VIII
SOME SCOTLAND YARD [STORIES] [F]
Sir Robert Anderson
When I took charge of the Criminal Investigation Department I was no novice in matters relating to criminals and crime. In addition to experience gained at the Bar and on the Prison Commission, secret-service work had kept me in close touch with "Scotland Yard" for twenty years, and during all that time I had the confidence, not only of the chiefs, but of the principal officers of the detective force. I thus entered on my duties with very exceptional advantages.
I was not a little surprised, therefore, to find occasion to suspect that one of my principal subordinates was trying to impose on me as though I were an ignoramus. For when any important crime of a certain kind occurred, and I set myself to investigate it à la Sherlock Holmes, he used to listen to me in the way that so many people listen to sermons in church; and when I was done he would stolidly announce that the crime was the work of A, B, C, or D, naming some of his stock heroes. Though a keen and shrewd police officer, the man was unimaginative, and I thus accounted for the fact that his list was always brief, and that the same names came up repeatedly. It was "Old Carr," or "Wirth," or "Sausage," or "Shrimps," or "Quiet Joe," or "Red Bob," etc., etc., one name or another being put forward according to the kind of crime I was investigating.
It was easy to test my prosaic subordinate's statements by methods with which I was familiar in secret-service work; and I soon found that he was generally right. Great crimes are the work of great criminals, and great criminals are very few. And by "great crimes" I mean, not crimes that loom large in the public view because of their moral heinousness, but crimes that are the work of skilled and resourceful criminals. The problem in such cases is not to find the offender in a population of many millions, but to pick him out from among a few definitely known "specialists" in the particular sort of crime under investigation.
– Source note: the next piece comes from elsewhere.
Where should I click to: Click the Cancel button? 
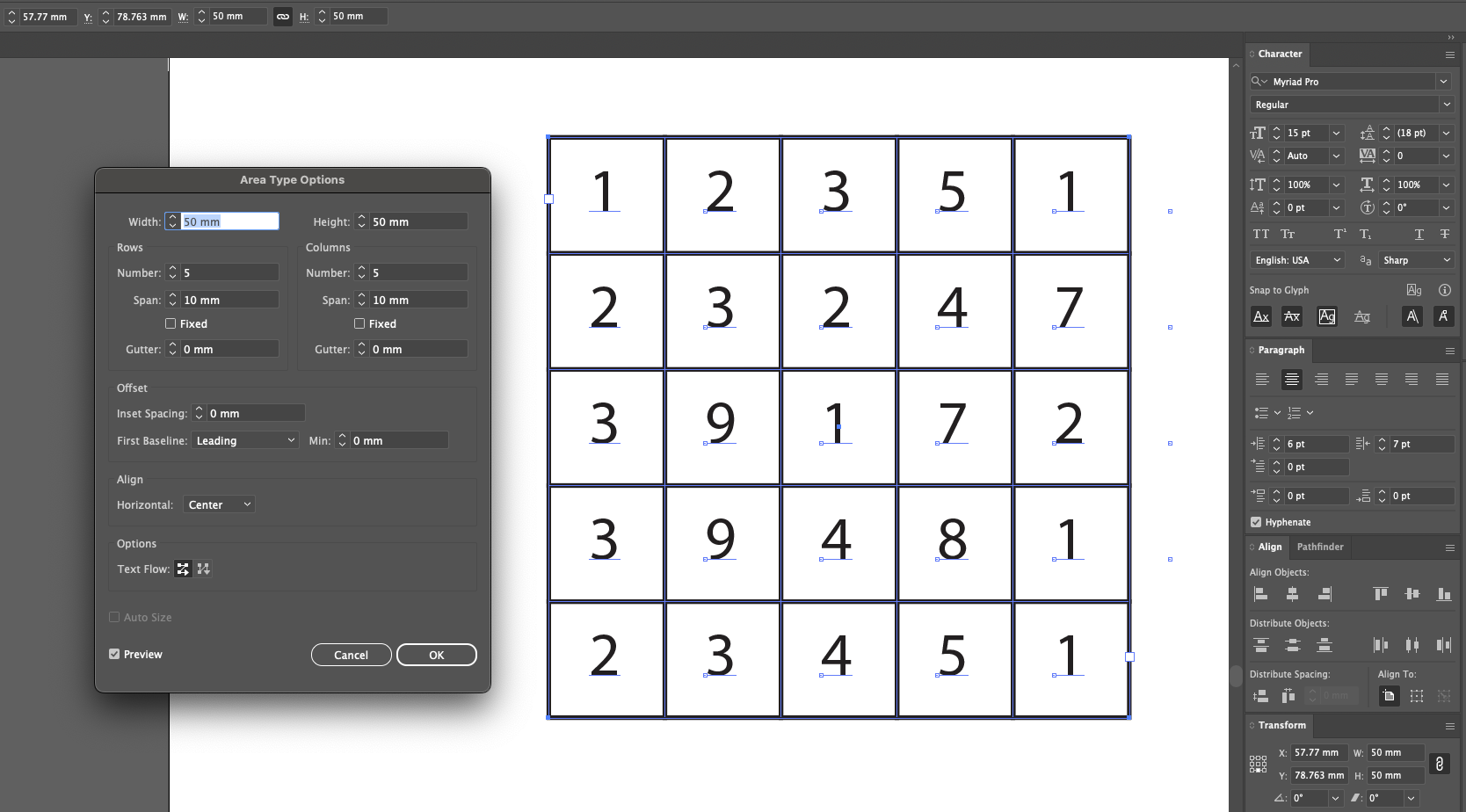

A volume might be filled with cases to illustrate my meaning; but a very few must here suffice. It fell upon a day, for example, that a "ladder larceny" was committed at a country house in Cheshire. It was the usual story. While the family were at dinner, the house was entered by means of a ladder placed against a bedroom window, all outer doors and ground-floor windows having been fastened from outside by screws or wire or rope; and wires were stretched across the lawn to baffle pursuit in case the thieves were discovered. The next day the Chief Constable of the county called on me; for, as he said, such a crime was beyond the capacity of provincial practitioners, and he expected us to find the delinquents among our pets at Scotland Yard. He gave me a vague description of two strangers who had been seen near the house the day before, and in return I gave him three photographs. Two of these were promptly identified as the men who had come under observation. Arrest and conviction followed, and the criminals received "a punishment suited to their sin." One of them was "Quiet Joe"; the other, his special "pal."
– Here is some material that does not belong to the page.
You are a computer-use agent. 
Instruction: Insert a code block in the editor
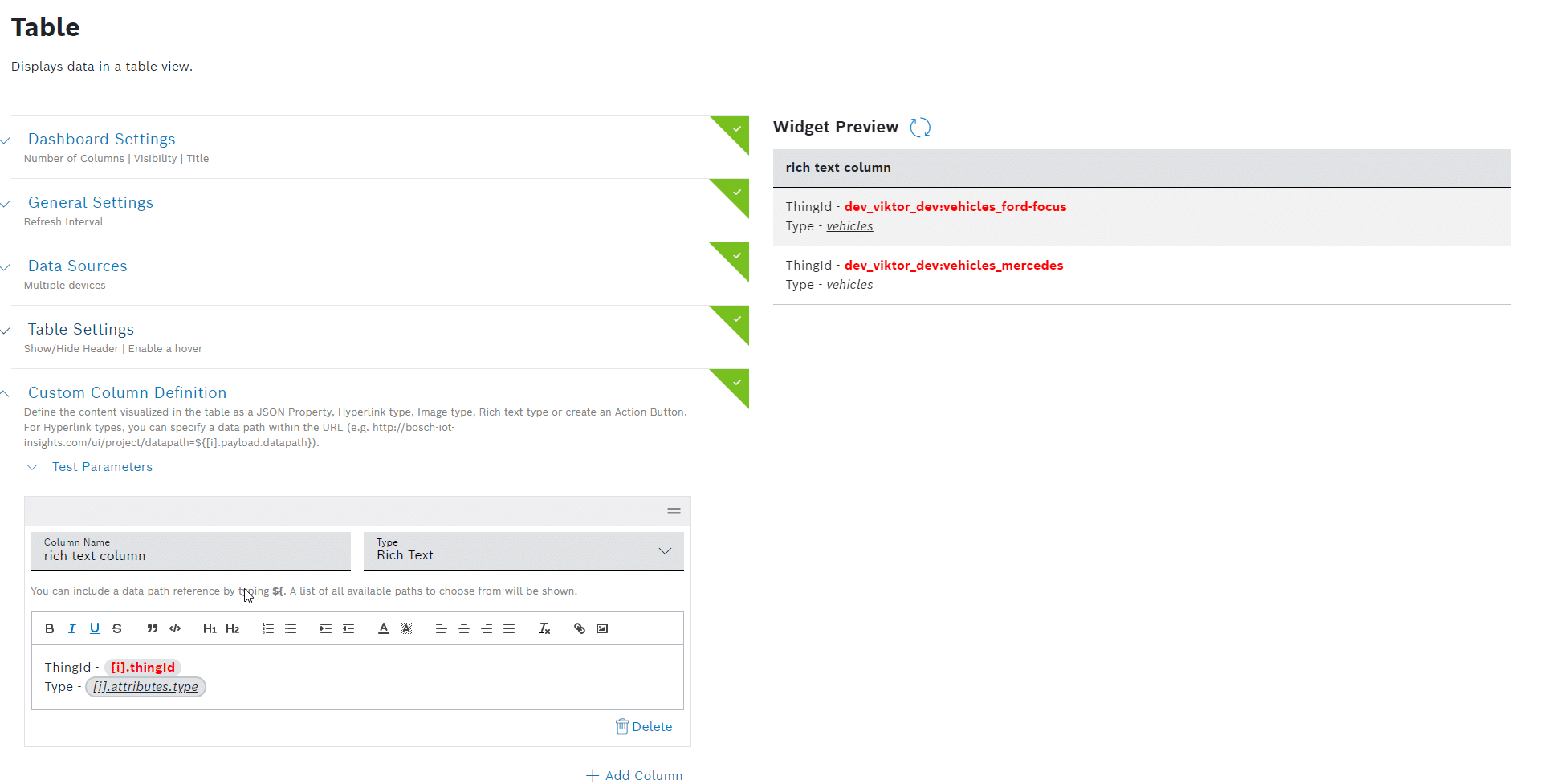174,628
Their sentences expired about the time of my retirement from office, and thus my official acquaintance with them came to an end. But in the newspaper reports of a similar case the year after I left office, I recognized my old friends. Rascals of this type are worth watching, and the police had noticed that they were meeting at the Lambeth Free Library, where their special study was provincial directories and books of reference. They were tracked to a bookshop where they bought a map of Bristol, and to other shops where they procured the plant for a "ladder larceny." They then booked for Bristol and there took observations of the suburban house they had fixed upon. At this stage the local detectives, to whom of course the metropolitan officers were bound to give the case, declared themselves and seized the criminals; and the case was disposed of by a nine months' sentence on a minor issue.
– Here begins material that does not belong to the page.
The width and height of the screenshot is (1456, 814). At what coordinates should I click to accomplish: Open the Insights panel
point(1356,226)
Most people can be wise after the event, but even that sort of belated wisdom seems lacking to the legislature and the law. If on the occasion of their previous conviction, these men had been asked what they would do on the termination of their sentence, they would have answered, "Why, go back to business, of course; what else?" And at Bristol they would have replied with equal frankness. On that occasion they openly expressed their gratification that the officers did not wait to "catch them fair on the job, as another long stretch would about finish them"—a playful allusion to the fact that, as they were both in their seventh decade, another penal servitude sentence would have seen the end of them; whereas their return to the practice of their calling was only deferred for a few months. Meanwhile they would live without expense, and a paternal government would take care that the money found in their pockets on their arrest would be restored to them on their release, to enable them to buy more jimmies and wire and screws, so that no time would be lost in getting to work. Such is our "punishment-of-crime" system!